--- EXCERPT ---

Use Green's Theorem to evaluate the line integral: \begin{align}\int_{C}(x-9y)dx+(x+y)dy\end{align}
C is the boundary of the region lying between the graphs: \begin{align}x^2+y^2=1\text{ and }x^2+y^2=81\end{align}
I understand that the easiest way would then be to find the area of each circle and subtract, giving a final answer of \begin{align}\ 800 \pi\end{align}
I would like to know how to work it out truly using Green's Theorem. My thoughts are as follows: \begin{align}\int_C \left(\frac{\partial N}{\partial x}-\frac{\partial M}{\partial y}\right)dA &=\int_{-9}^{9}\int_{-\sqrt{1-x^2}}^{\sqrt{1-x^2}}\left(1+9\right)dy\,dx \\\\&=20\int_{-9}^{9}\sqrt{1-x^2}dx\end{align}
This is where I am stuck. I can use trig substitution but I end up with imaginary numbers. I must be setting it up wrong but I am not sure where. I know my limits of integration are referencing the inner circle but the limits of integration on the exterior create the imaginary numbers.
Thank you for any assistance!

--- MATERIALS PROVIDED ---

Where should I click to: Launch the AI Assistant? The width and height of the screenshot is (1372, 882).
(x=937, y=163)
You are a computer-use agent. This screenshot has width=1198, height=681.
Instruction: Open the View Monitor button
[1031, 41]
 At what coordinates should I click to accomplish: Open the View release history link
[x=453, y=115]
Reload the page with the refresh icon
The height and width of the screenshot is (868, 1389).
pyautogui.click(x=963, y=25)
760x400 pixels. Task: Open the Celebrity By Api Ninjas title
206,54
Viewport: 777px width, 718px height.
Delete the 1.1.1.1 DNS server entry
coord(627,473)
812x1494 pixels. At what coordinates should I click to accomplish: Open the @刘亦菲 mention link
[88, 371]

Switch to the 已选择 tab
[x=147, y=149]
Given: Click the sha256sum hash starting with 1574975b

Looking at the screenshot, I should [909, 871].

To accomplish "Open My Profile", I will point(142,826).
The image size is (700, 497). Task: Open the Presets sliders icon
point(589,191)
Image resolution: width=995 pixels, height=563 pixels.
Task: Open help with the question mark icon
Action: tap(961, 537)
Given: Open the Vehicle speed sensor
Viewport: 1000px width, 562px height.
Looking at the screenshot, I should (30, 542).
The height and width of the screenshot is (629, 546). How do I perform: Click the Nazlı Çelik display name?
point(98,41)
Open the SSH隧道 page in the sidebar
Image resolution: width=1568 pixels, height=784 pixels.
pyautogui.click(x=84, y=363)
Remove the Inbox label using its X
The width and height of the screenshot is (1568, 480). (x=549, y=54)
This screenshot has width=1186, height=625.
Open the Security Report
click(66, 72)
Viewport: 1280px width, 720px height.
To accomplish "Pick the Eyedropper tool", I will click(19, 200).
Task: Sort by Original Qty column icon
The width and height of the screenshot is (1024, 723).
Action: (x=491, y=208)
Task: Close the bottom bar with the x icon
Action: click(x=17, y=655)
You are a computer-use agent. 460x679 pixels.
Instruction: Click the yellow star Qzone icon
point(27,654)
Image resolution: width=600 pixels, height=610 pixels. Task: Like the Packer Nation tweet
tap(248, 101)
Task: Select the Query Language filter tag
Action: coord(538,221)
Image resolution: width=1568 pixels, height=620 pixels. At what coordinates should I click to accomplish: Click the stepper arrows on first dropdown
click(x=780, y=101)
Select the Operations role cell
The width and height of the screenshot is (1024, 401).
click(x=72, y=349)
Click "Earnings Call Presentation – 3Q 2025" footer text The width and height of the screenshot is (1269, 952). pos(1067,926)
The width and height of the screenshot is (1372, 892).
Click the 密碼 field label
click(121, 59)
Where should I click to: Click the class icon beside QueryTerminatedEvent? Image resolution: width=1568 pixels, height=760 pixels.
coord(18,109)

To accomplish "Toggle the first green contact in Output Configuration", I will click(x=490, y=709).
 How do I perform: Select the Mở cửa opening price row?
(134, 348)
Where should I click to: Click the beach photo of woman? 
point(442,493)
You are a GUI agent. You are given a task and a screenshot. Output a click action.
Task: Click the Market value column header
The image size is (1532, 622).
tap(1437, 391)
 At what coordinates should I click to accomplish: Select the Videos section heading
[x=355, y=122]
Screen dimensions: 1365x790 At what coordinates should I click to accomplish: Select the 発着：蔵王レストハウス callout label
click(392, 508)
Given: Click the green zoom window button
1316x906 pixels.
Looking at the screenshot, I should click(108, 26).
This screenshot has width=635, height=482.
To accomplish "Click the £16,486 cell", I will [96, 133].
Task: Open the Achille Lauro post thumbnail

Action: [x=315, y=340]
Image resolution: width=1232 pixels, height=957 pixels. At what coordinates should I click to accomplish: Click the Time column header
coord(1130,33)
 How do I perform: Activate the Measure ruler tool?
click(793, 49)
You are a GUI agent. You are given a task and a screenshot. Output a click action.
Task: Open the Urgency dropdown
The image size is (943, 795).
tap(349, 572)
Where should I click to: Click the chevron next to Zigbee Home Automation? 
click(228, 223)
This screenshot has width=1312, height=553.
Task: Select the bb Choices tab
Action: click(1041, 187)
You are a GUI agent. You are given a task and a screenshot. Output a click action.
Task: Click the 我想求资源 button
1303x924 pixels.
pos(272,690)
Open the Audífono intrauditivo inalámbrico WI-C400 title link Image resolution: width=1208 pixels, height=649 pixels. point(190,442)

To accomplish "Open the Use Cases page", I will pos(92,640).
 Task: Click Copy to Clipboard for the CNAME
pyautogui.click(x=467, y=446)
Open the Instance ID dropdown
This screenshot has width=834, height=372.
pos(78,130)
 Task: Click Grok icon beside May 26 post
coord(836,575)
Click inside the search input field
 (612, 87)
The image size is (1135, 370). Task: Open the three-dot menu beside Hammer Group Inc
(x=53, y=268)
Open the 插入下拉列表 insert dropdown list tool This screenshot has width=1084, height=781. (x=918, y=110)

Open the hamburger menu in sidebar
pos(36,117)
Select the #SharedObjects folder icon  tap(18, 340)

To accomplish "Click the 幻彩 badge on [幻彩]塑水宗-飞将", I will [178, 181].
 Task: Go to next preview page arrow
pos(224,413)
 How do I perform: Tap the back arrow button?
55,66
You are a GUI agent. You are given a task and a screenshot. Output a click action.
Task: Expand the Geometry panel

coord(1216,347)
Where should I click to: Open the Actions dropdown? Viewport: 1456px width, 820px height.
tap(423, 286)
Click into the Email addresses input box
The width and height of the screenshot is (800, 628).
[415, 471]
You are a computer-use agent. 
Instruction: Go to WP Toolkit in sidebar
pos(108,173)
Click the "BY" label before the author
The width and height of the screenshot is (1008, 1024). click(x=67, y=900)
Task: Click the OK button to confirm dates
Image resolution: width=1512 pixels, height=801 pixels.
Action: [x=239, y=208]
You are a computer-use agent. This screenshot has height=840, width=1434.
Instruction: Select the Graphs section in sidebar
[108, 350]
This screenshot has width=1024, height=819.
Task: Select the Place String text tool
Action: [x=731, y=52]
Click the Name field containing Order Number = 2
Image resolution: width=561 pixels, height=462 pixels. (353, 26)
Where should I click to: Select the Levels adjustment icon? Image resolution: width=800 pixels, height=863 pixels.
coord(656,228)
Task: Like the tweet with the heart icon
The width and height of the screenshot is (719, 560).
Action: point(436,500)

---

TASK INSTRUCTIONS
1 - Condense the paragraph of the Green's Theorem question that begins "This is where I am stuck" into a short bulleted list, keeping its main facts.
2 - Write out everything in the records from the start down to the line that contains "point(27,654)", both ends included, without changing anything.

ANSWERS GIVEN
1 -
- The writer is stuck at this step.
- Trig substitution leads to imaginary numbers.
- The writer thinks the setup must be wrong but can't tell where.
- The limits of integration refer to the inner circle, while the limits on the exterior produce the imaginary numbers.

2 -
Where should I click to: Launch the AI Assistant? The width and height of the screenshot is (1372, 882).
(x=937, y=163)
You are a computer-use agent. This screenshot has width=1198, height=681.
Instruction: Open the View Monitor button
[1031, 41]
 At what coordinates should I click to accomplish: Open the View release history link
[x=453, y=115]
Reload the page with the refresh icon
The height and width of the screenshot is (868, 1389).
pyautogui.click(x=963, y=25)
760x400 pixels. Task: Open the Celebrity By Api Ninjas title
206,54
Viewport: 777px width, 718px height.
Delete the 1.1.1.1 DNS server entry
coord(627,473)
812x1494 pixels. At what coordinates should I click to accomplish: Open the @刘亦菲 mention link
[88, 371]

Switch to the 已选择 tab
[x=147, y=149]
Given: Click the sha256sum hash starting with 1574975b

Looking at the screenshot, I should [909, 871].

To accomplish "Open My Profile", I will point(142,826).
The image size is (700, 497). Task: Open the Presets sliders icon
point(589,191)
Image resolution: width=995 pixels, height=563 pixels.
Task: Open help with the question mark icon
Action: tap(961, 537)
Given: Open the Vehicle speed sensor
Viewport: 1000px width, 562px height.
Looking at the screenshot, I should (30, 542).
The height and width of the screenshot is (629, 546). How do I perform: Click the Nazlı Çelik display name?
point(98,41)
Open the SSH隧道 page in the sidebar
Image resolution: width=1568 pixels, height=784 pixels.
pyautogui.click(x=84, y=363)
Remove the Inbox label using its X
The width and height of the screenshot is (1568, 480). (x=549, y=54)
This screenshot has width=1186, height=625.
Open the Security Report
click(66, 72)
Viewport: 1280px width, 720px height.
To accomplish "Pick the Eyedropper tool", I will click(19, 200).
Task: Sort by Original Qty column icon
The width and height of the screenshot is (1024, 723).
Action: (x=491, y=208)
Task: Close the bottom bar with the x icon
Action: click(x=17, y=655)
You are a computer-use agent. 460x679 pixels.
Instruction: Click the yellow star Qzone icon
point(27,654)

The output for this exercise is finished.